Well, maybe he wasn't invited to the premieres, but there were plenty of them and there always have been.
Back in the fall of 1986, McInerney and his editor, Gary Fisketjon, spent most cocktail hours holed up in the latter's office at the Atlantic Monthly Press — where this reporter was the publicity director — toasting themselves while the rest of the city functioned quite nicely.
I used to see them as I passed Fisketjon's office on my way out to those events. But McInerney and friends always possessed the self-importance of outsiders who had no interest in what was happening in the world beyond their own.
If everyone had really done as McInerney said on a daily basis, an entire generation would be missing from the New York scene.
Ironically, the rest of the people who were well known from that time are alive, kicking and prolific. "Slaves of New York" writer Tama Janowitz, for example, is about to publish a terrific new collection of essays.
Meanwhile, "Bright Lights" — the title was taken from an old blues song — ranked at number 17,961 on Amazon.com as of last night.
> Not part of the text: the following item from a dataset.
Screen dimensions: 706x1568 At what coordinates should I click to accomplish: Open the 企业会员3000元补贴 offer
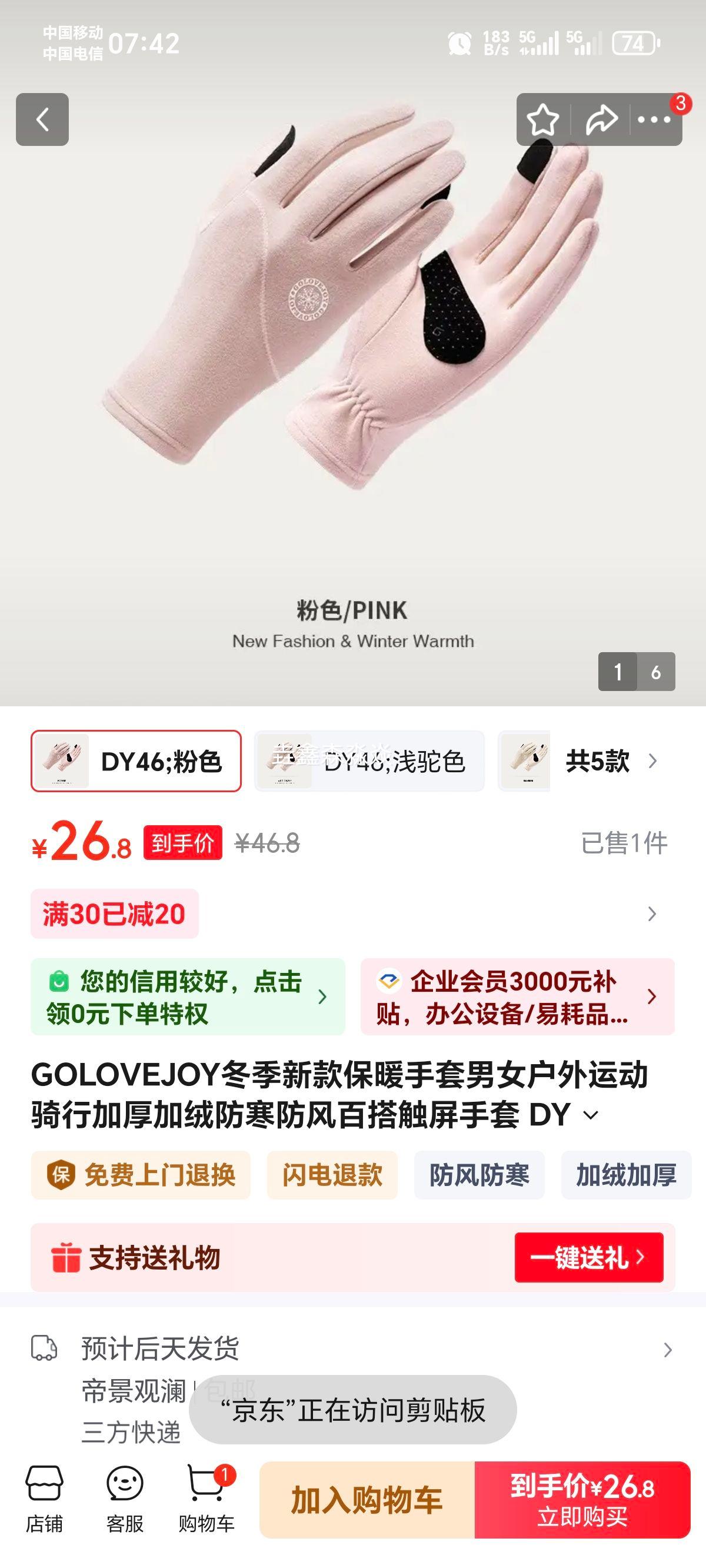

Finally: The joint was jumping at Elaine's last night, where diners included former Kennedy speechwriter Richard Goodwin (who predicted a John Kerry win on Tuesday), actress/memoirist Tatum O'Neal (eating with Court TV's Lauren Howard), authors Gay Talese, Carol Higgins Clark and newly minted award-winning writer Alison Clark, plus the ravishingly beauteous Marisa Berenson, writer Jill Brooke, "Today" fashion maven Judy Gordon, "Celestine Prophecy" producer Beverly Camhe, news anchor Marvin Scott, Forbes PR star Monie Begley, "Broadcasting & Cable" editor Max Robins and Men's Health editor Dave Zinczenko.
TV producer Russ Kagan was also there with his pal, talent agent Jim Sarnoff, celebrating the "overnight" success of two clients: CBS's "Guiding Light" executive producer Ellen Wheeler and head writer David Kreizman.
In just a few weeks the pair has resuscitated the crippled soap in ways no one would have expected — including finding a hot young actor named Tom Pelphrey. Bravo!